During the 2013 General Election, the Jubilee presidential aspirant put out a strong campaign that centred on digitising the economy and unlocking millions of job opportunities for young people.
The two principals, Uhuru Kenyatta and William Ruto, who have since fallen out acrimoniously, presented a colourful manifesto that promised to break away from the analogue generation and proposed a new digital way of doing things.
This included public Wi-Fi access in major towns by 2017, more incubation hubs for ICT start-ups and a buy-local policy for public offices to procure local software and hardware from Kenyan companies and cleaning up, and digitising government databases.
While some of the objectives have been met with varying degrees of success, key challenges that face Kenya's ICT sector remain and, in some cases, impediments to growth in the sector have multiplied.
Last year the Kenya National Bureau of Statistics (KNBS) rebased Kenya's economy which more than doubled the contribution of the ICT sector from Sh123 billion to Sh258 billion. KNBS said the sector’s contribution to the economy was undervalued in previous estimates due to shortcomings in the data-measuring process.
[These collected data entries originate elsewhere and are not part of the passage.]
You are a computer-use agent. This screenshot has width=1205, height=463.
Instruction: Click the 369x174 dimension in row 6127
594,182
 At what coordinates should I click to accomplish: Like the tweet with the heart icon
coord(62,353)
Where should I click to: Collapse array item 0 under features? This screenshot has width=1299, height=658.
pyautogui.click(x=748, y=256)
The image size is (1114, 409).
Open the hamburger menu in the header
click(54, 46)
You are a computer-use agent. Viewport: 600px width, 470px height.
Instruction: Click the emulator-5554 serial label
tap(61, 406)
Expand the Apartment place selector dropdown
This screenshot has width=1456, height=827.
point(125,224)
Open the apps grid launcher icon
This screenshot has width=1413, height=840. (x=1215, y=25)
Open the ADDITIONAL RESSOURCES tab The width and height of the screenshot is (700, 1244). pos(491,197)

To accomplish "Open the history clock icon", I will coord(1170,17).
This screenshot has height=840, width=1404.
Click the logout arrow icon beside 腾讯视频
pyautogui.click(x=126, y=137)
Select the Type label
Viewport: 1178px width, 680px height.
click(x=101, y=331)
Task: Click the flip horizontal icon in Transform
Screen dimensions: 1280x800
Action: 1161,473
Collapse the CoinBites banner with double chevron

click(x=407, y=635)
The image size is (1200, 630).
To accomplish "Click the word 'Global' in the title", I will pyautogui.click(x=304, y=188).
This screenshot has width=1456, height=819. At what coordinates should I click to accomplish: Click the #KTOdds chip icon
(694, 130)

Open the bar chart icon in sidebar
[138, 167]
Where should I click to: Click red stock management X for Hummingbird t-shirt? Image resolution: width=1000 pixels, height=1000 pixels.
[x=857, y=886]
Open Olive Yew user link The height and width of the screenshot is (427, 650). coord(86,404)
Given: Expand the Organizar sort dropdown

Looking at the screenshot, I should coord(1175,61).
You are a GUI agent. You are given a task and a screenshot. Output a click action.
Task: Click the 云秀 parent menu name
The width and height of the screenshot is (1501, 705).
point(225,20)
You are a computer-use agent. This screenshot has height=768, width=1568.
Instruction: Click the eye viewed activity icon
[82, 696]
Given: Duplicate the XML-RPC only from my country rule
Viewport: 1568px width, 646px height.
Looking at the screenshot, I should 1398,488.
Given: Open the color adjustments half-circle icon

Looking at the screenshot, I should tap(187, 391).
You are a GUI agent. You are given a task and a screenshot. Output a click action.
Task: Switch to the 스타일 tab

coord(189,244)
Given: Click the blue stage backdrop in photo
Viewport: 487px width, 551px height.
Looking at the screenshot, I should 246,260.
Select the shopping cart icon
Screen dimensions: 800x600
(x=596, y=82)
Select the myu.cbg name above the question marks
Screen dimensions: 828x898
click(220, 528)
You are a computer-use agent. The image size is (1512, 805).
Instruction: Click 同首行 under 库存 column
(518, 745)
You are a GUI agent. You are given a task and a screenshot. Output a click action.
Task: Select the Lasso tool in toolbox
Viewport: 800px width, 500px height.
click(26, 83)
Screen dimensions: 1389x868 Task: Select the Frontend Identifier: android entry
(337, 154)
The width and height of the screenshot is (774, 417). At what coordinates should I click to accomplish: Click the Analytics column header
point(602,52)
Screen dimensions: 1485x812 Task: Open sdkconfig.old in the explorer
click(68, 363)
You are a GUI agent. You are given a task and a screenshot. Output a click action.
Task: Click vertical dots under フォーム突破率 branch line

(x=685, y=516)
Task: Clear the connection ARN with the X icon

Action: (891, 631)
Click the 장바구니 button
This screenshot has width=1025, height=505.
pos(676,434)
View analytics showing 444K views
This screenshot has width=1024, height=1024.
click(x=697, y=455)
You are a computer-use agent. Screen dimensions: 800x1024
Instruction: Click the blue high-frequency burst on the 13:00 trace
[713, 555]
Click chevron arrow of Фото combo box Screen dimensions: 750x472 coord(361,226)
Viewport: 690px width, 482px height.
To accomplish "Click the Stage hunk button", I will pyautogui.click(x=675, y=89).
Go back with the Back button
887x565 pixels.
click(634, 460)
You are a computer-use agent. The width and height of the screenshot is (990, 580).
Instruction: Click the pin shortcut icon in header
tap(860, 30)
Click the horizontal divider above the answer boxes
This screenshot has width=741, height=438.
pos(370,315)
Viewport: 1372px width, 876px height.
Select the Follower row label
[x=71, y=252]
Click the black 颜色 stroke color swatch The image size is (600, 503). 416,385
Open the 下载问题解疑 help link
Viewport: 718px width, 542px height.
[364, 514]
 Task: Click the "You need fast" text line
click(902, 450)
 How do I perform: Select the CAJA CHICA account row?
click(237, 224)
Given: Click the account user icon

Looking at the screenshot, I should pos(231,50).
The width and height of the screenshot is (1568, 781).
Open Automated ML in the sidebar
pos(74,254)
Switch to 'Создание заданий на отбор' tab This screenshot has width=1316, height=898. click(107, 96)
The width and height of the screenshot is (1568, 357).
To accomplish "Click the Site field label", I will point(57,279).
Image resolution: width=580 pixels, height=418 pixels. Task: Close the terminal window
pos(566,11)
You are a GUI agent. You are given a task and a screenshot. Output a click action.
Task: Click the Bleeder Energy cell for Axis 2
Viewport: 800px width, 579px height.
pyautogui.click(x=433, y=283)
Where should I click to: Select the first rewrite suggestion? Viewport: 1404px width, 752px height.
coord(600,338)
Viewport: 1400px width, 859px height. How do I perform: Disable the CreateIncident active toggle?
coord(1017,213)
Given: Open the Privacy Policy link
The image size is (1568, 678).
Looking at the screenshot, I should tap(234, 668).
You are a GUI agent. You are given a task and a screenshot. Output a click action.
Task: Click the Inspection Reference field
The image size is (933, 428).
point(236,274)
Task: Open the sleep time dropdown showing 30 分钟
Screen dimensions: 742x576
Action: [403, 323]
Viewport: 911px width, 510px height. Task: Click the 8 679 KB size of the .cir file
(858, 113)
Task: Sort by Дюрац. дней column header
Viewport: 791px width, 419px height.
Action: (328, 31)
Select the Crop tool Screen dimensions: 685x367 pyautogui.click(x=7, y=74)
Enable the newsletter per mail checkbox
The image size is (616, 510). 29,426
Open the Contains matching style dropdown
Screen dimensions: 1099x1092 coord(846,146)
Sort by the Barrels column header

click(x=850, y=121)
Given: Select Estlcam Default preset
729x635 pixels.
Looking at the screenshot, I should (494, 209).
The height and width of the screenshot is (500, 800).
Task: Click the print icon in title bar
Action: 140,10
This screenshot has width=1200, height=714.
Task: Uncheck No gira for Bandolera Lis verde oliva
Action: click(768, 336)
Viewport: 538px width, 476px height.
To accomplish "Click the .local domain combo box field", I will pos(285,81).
New outputs being measured now include activities from telecommunication companies, radio and television broadcasting, publishing activities, and internet service providers among others.
However, the bulk of this new value, up to Sh325 billion is attributable to revenues made from telecommunication companies raising concern that the sector's glowing success relies disproportionately on just one sub-sector.
This raises the question of the fate of other sub-sectors in the industry, particularly as ICT innovation in developed parts of the world accelerates toward new technologies such as artificial intelligence, virtual reality, blockchain, the internet of things, and 5G connectivity.
Kenya's much-coveted position as the Silicon Savannah of the region has understandably come under question in recent years particularly as large ICT conventions previously hosted in the country are now held in Kigali, Rwanda.
At the same time, the public sector similarly appears stuck in the doldrums and progress has been slow and disparate. Even today, some government websites for example are yet to update their security certificates despite requiring citizens to provide sensitive personal information to access public services.
New laws such as increasing value-added taxes and excise taxes on digital services and hardware as well as the introduction of a digital services tax have only led to higher price increases for Kenyans and led to a widening of the digital divide.
The same goes for laws like the Computer Crimes and Misuse Act of 2018 and the ICT Practitioners Bill 2021 was rejected by the president last month which has cast doubt on the commitment of Parliament to ease the price of doing business for the ICT sector.
Meanwhile, key actors in the sector such as the Communication Authority and Office of the Data Protection Commissioner (ODPC) are slow to implement policy interventions that are well within their mandates and that can greatly improve the sector.
It took a decisive push from the Central Bank of Kenya CBK to motivate the country's leading telcos to establish interoperable mobile payment platforms.
Even during this period of elections, the ODPC stays mum despite wide-ranging violations of the Data Protection Act 2021 by political aspirants spamming voters and social media companies profiting from hate speech from polarised sections of the electorate.
The outgoing government promised Kenyan youth and entrepreneurs in the digital economy that the time had come to turn the fortunes of the sector around. Build more start-ups, invite more investment and create more jobs. Ten years later these promises have been left largely unfulfilled. The incoming government must do better.